Dad’s in the hospital. This is the third time since last month that we took him to the emergency. This time and the last time, it was me who decided he should be rushed to the hospital. He was shivering today, in the afternoon, at about 2. Shivering and unconscious. And he had these purple semi-circles on his eye-lids. Last time was more difficult. I saw him vomit blood. A bucket of blood.
I think I’m never going to forget the dream I saw that morning. Early Monday morning, the 2nd of February. I saw a lady, a holy lady, one who looked like Mother Teresa in the same adornment. My selfish instinct, I asked her, Will I be fine? She replied, “Oh yes! You’ll be okay.” The next question did surprise me a bit, “Will ma be okay?” She put a divine smile on her face and it glowed, “yes honey, God will take good care of her.” And then came the Big question, “My dad will be alright, na?” And she smiled. I was shouting, “Will he be okay?” She smiled.

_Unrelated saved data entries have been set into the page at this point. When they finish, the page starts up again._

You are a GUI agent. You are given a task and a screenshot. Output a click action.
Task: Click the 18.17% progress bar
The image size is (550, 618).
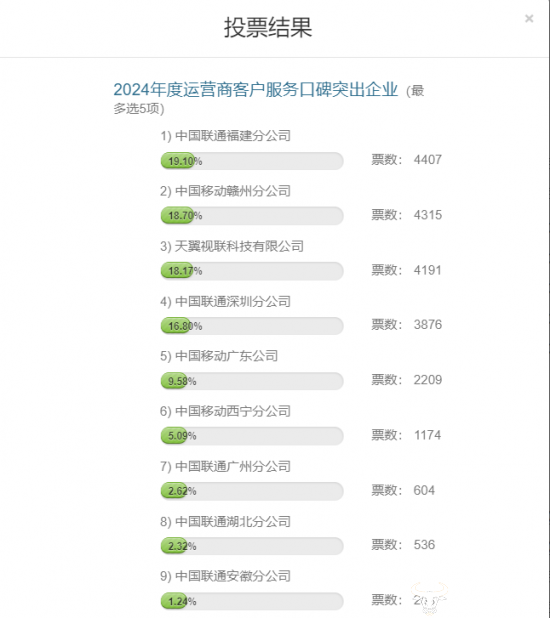252,271
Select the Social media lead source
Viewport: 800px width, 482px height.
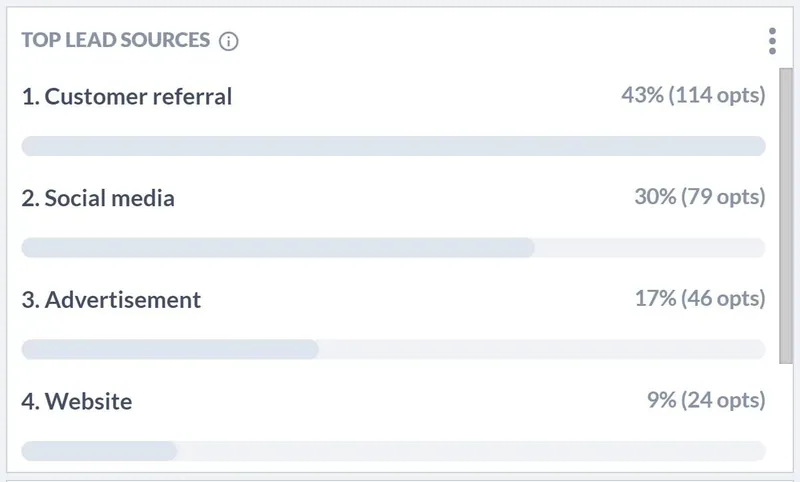pos(98,198)
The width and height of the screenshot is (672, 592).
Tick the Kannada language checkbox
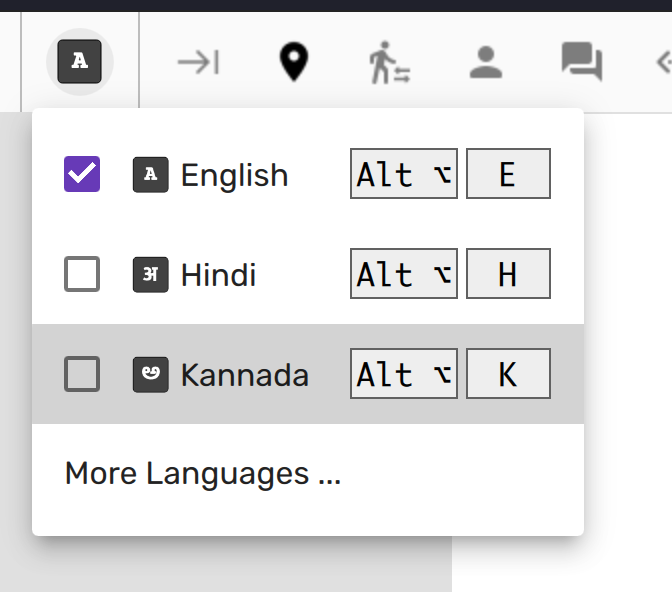pos(82,375)
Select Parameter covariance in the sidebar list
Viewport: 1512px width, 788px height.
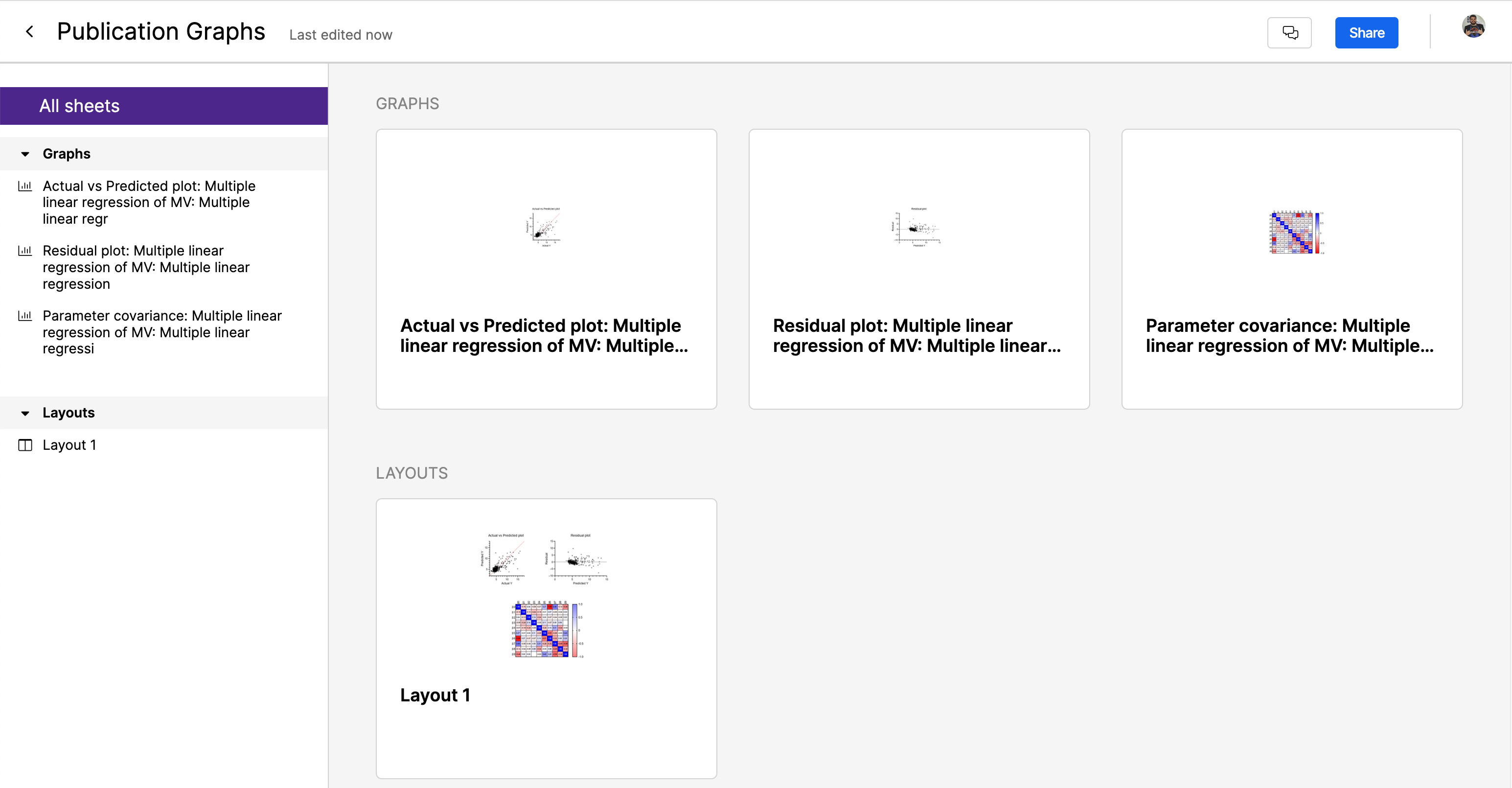[161, 332]
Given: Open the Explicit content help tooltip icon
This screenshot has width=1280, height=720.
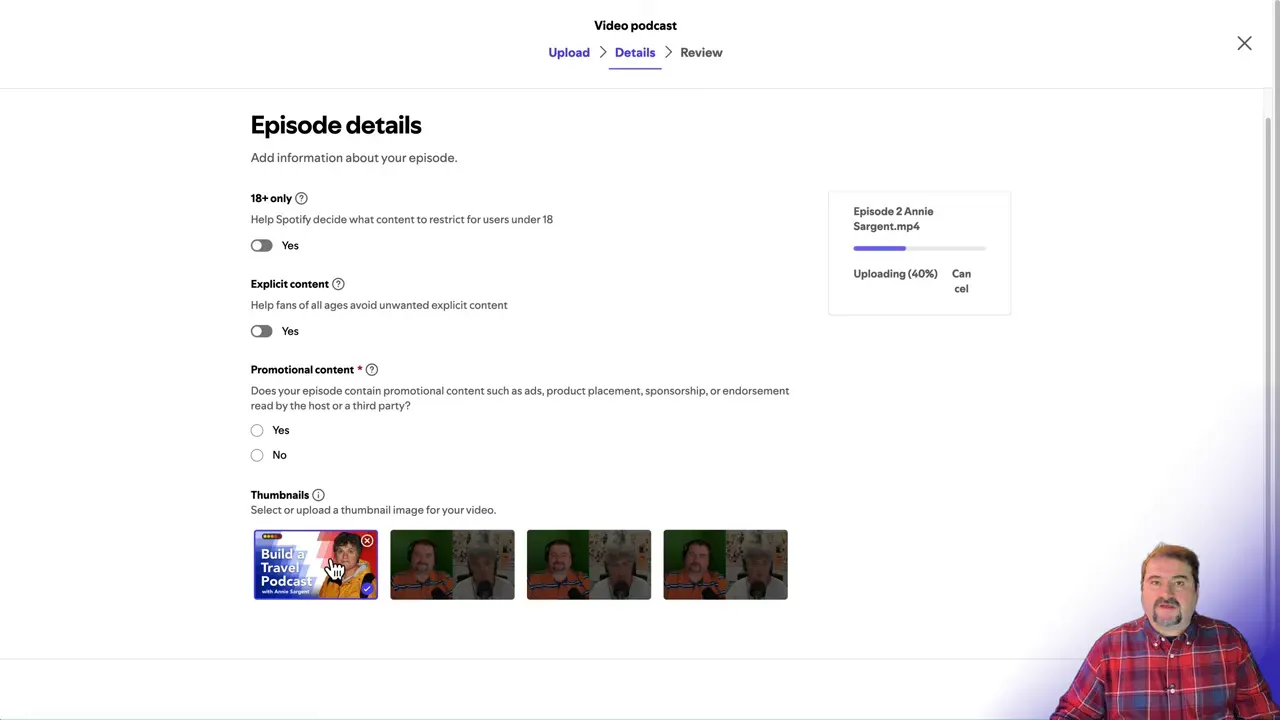Looking at the screenshot, I should pyautogui.click(x=338, y=284).
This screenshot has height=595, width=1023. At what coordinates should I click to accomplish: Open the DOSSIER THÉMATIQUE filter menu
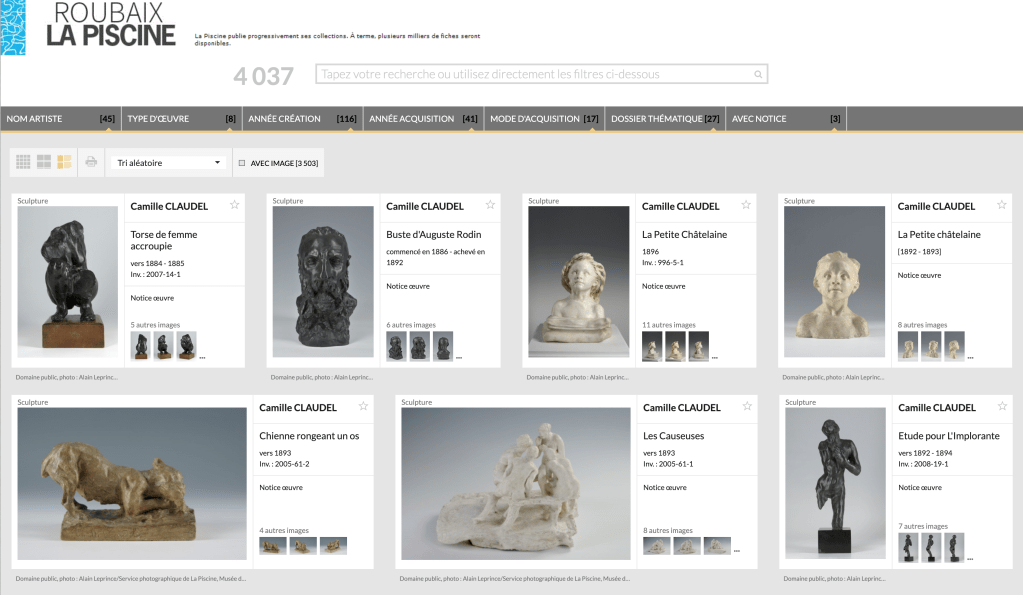click(x=665, y=119)
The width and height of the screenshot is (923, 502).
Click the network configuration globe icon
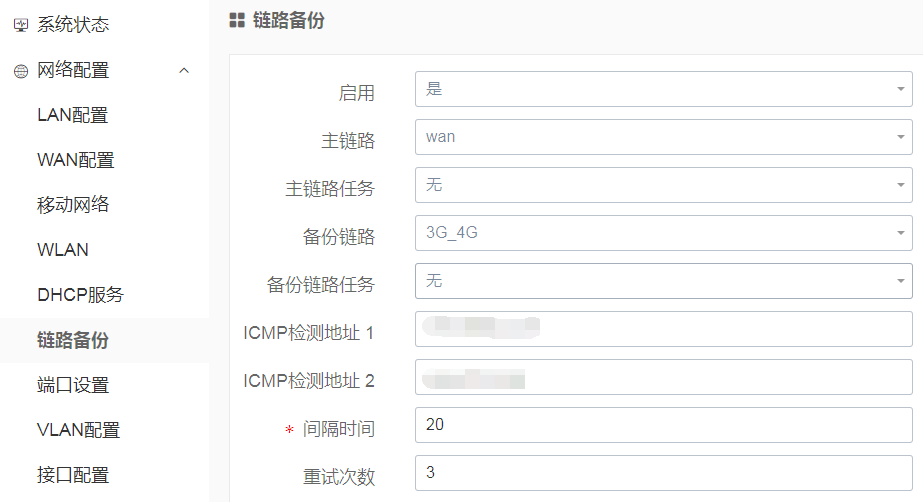click(x=21, y=71)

I shouted again. And then there was darkness. I can never forget that smile, it haunts me sometimes. I woke up with a bang on my door. The bang marked the pandemonium. I then knew he was never going to be the same.
I love my Dad.
It took me a world to type these three words. My dad has been my life support system. No words. Simply no words to describe what he is for me. Never in his life did he tell anyone that he was in pain. By no means, in no way. But I know his suffering had augmented severely since the last month. But he’d never tell. What took all of me was the way he used to look at me. He told me he didn’t want pain no more.
I miss my dad. Now he’s nothing but pain. His pain, my pain, our pain.